According to Louis Feraud’s new managing director, Francois-Xavier de Monts, it’s the latter. He unveiled a new strategy for the French house that is hinged initially on its bread-and-butter suit line.
Since Escada AG took a 45 percent stake in Feraud last July, leaving the Dutch group Secon with 45 percent and executive Michael Rover with 10 percent, the company has been in flux. Its artistic director, Yvan Mispelaere, exited in March and Feraud put its high-fashion activities on hold.
On Tuesday, de Monts said Feraud might yet resume couture, and it hopes to show a luxury ready-to-wear line in October during Paris Fashion Week. But he stressed that the main de Monts collection, whose cruise and pre-spring offerings are on view here this week, will be the foundation for building the 52-year-old house.
“We are not starting from scratch,” he said in an interview at Feraud’s headquarters here. “We want to focus on developing the collection we have. Yes, we are still thinking of haute couture. For the time being, we have not made a decision. We might come back to it. It could be next year, or the year after.
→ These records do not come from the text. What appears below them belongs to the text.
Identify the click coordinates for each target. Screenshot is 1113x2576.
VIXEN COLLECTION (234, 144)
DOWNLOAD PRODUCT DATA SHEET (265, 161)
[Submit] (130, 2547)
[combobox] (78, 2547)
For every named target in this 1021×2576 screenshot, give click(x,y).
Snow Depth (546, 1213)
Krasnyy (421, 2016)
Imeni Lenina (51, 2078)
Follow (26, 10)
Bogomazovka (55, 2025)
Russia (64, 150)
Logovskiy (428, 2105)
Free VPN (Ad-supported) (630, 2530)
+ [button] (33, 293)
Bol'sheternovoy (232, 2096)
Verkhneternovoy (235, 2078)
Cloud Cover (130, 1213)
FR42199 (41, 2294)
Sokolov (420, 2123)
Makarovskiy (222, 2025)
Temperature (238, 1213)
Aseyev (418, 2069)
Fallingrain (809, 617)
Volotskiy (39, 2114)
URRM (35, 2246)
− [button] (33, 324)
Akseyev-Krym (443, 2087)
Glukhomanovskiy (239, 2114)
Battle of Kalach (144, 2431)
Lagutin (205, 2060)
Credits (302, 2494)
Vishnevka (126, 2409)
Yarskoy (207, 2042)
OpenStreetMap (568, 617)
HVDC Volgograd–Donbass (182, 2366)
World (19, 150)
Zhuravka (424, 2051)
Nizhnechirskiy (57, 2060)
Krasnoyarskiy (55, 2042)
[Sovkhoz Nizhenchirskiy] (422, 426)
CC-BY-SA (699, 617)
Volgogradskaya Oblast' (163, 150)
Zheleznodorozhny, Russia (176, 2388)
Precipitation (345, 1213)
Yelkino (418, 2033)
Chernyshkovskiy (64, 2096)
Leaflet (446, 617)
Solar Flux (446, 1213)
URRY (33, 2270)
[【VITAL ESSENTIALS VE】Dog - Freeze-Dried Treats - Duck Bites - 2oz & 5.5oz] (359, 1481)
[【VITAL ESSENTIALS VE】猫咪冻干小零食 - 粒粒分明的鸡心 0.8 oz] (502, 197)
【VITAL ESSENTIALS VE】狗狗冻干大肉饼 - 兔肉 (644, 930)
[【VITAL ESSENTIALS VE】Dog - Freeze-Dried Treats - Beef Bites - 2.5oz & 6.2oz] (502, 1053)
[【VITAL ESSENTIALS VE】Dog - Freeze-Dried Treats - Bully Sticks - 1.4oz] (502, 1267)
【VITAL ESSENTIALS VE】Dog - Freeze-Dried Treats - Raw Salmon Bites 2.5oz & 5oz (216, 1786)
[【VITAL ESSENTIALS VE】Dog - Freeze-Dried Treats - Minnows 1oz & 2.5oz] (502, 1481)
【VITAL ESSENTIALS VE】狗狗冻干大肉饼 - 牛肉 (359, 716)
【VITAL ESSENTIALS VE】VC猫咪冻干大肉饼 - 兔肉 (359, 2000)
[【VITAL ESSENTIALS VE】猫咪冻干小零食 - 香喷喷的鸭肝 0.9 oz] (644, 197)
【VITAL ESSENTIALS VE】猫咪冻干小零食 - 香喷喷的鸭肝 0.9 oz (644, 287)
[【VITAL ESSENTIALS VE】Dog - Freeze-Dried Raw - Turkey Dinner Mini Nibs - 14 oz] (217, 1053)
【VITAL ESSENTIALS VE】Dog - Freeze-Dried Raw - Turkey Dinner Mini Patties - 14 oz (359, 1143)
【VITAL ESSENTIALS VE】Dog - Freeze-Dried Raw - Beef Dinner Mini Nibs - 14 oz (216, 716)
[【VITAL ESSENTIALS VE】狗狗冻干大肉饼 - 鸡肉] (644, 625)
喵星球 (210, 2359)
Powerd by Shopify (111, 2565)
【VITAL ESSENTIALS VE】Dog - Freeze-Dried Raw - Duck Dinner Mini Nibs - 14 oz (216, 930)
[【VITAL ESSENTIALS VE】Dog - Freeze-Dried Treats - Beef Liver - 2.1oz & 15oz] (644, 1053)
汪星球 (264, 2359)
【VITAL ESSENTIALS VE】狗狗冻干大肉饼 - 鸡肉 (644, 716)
But for us, [couture] is not a start, it will be an accomplishment.”
De Monts said Feraud is nearing the end of a study to clarify the brand’s attributes, from which the house’s direction will flow. “This is needed so everyone works in the same direction,” he said.
The current collection boasts pink suede trenchcoats, washed organza tops and shapely cotton pique pantsuits. It was designed by a team lead by Matthias Heitzler, who joined Feraud last fall from Escada subsidiary Kemper, where he worked on the Cerruti 1881 women’s line. Feraud is sold in about 200 stores worldwide, including nine company-owned Feraud stores, 11 franchised units and specialty retailers including Neiman Marcus, Saks Fifth Avenue and Nordstrom in the U.S. Wholesale prices for spring start at about $450 for suits, $350 for jackets and $150 for pants.
De Monts said introducing luxury rtw represents the next logical step. “Obviously, we will have a designer, but we are still in discussions,” he said, declining to elaborate. As reported, Feraud has been talking to Paris-based designer Jean Paul Knott.
Meanwhile, de Monts said Feraud’s new image will soon be expressed in new ways. The flagship on Faubourg Saint-Honore here, shuttered last month for renovation, is slated to reopen with a new concept on July 22. Also, a new women’s fragrance is expected in fall 2003.
Feraud’s volume was about $28.5 million last year, and de Monts forecast growth of 15 percent this year, based on the new styling direction and its pricing policy, which puts Feraud at the opening ranges of its designer and couture competitors.